GDPR is of course on everybody’s radar but it has got out of control – we should already be treating data carefully and honestly. The Information Commissioner herself issued a very helpful statement recently, saying don’t panic and as long as we show a commitment to comply, that is enough – the new rules are aimed squarely at large companies.
Cyber security is the key and we discussed the different things we should all be doing here – password management, two factor authentication, taking expert advice to make sure we are as secure as possible.
A very interesting book called ‘They ask – you answer’ provideD great insight into how to become an authority in your area, simply by answering openly and honestly the key questions your prospects want to know. The key question is price of course, and even if it is difficult to be entirely accurate it is normally possible to give a range.
According to the author, by the time a prospect gets in touch, they have already undertaken considerable research and are pretty knowledgeable and so why not give them the key information they want? By thinking of everything from the prospects or customers viewpoint, understanding what they want to know, it is easy to provide answers with blogs and sections on our websites and become the ‘go to people’ – be honest and unbiased, and wouldn’t that be attractive and give you a lead on the competition? Great concept which I am sure many of us could adopt.
There are three important activities that every business needs to focus on – namely generating leads, having a sales process to convert these leads and finally looking after their existing customers.

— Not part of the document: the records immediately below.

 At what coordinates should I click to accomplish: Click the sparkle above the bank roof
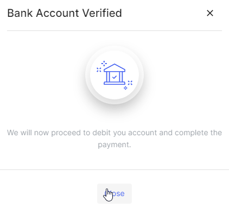(x=104, y=64)

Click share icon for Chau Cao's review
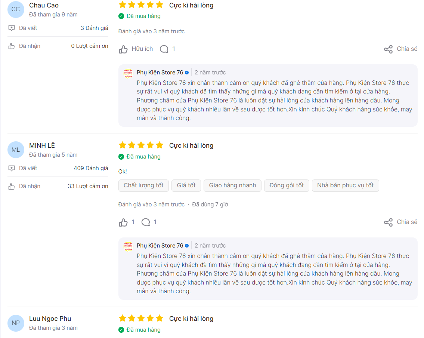pyautogui.click(x=388, y=49)
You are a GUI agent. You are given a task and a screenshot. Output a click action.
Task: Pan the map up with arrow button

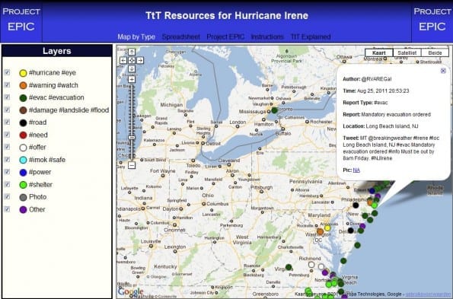(132, 52)
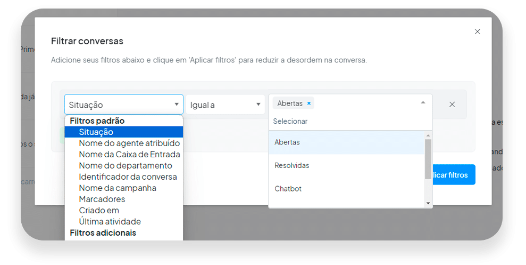Collapse the values dropdown using the up caret
This screenshot has height=265, width=526.
pos(423,102)
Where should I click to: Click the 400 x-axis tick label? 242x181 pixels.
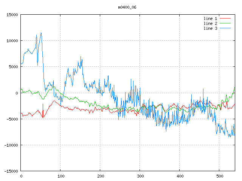point(180,176)
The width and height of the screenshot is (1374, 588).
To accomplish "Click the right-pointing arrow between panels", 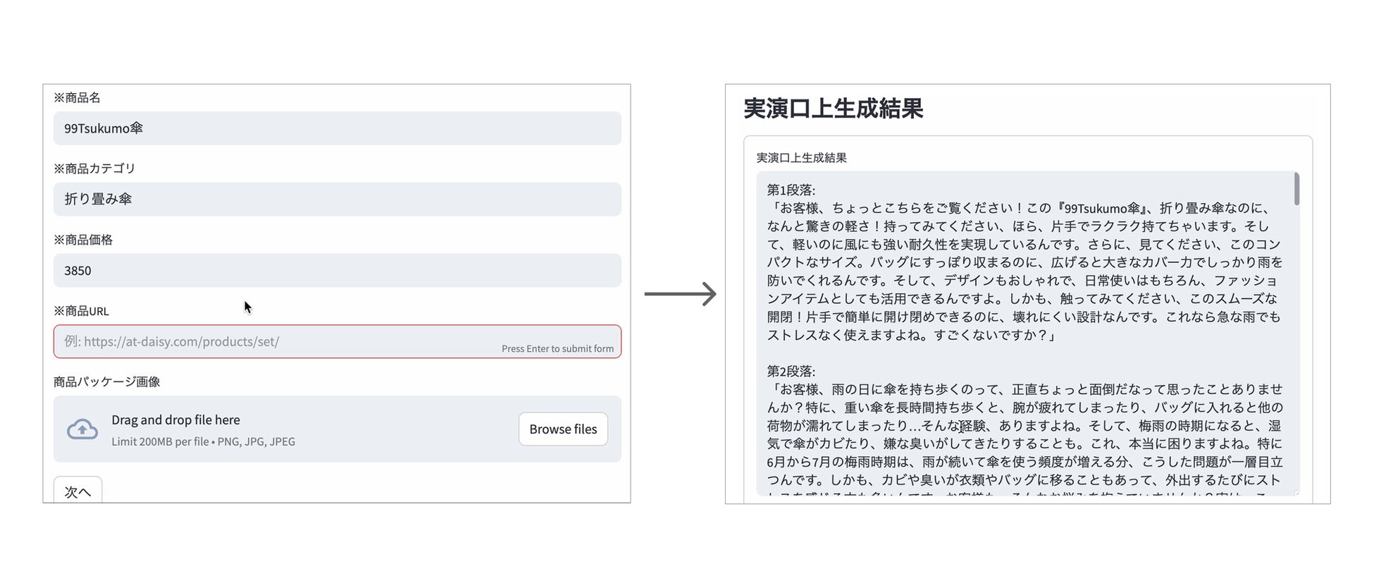I will (680, 294).
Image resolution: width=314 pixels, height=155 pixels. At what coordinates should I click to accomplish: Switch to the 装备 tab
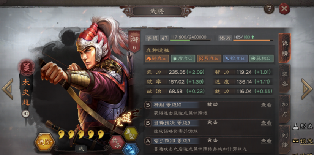pyautogui.click(x=284, y=79)
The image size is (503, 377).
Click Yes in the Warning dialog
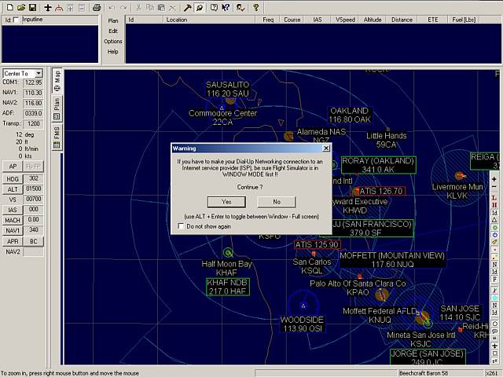pos(226,202)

However all too often we concentrate on generating leads, which not only is the most expensive but the hardest too! Real returns can be made by simply making sure our customers know exactly what we offer, the full range of our services and products as all too often they don’t – because we haven’t told them!
The trick is to find a way of doing just this, ideally visually and this gives a track to run on which can be used in meetings, placed on a website and sent as a pdf.
We discussed the different ways open to us in a group activity – plenty of ideas were forthcoming and now we just need to use them.
Two very relevant articles published by the Harvard Business Review including how to get the best from any freelancers by asking them how they work best, what would a good result be in their eyes – all to often we just leave them to get on with delivering the project.
The second article was on the declining importance of blogs, purely because so many people now write them and the real value is in writing case studies, in particular in the B2B market – one reason being people need and want to understand how other people are using your product or service, as they need a story to tell their own colleagues.
Finally the last session of the Daily Accountability programme has ended with some great success stories – simply by taking small, daily steps towards a goal, even only 15 – 20 minutes a day makes a huge difference over the course of a month. Classic tortoise beating the hare!
Our next meeting is on Tuesday 12th June.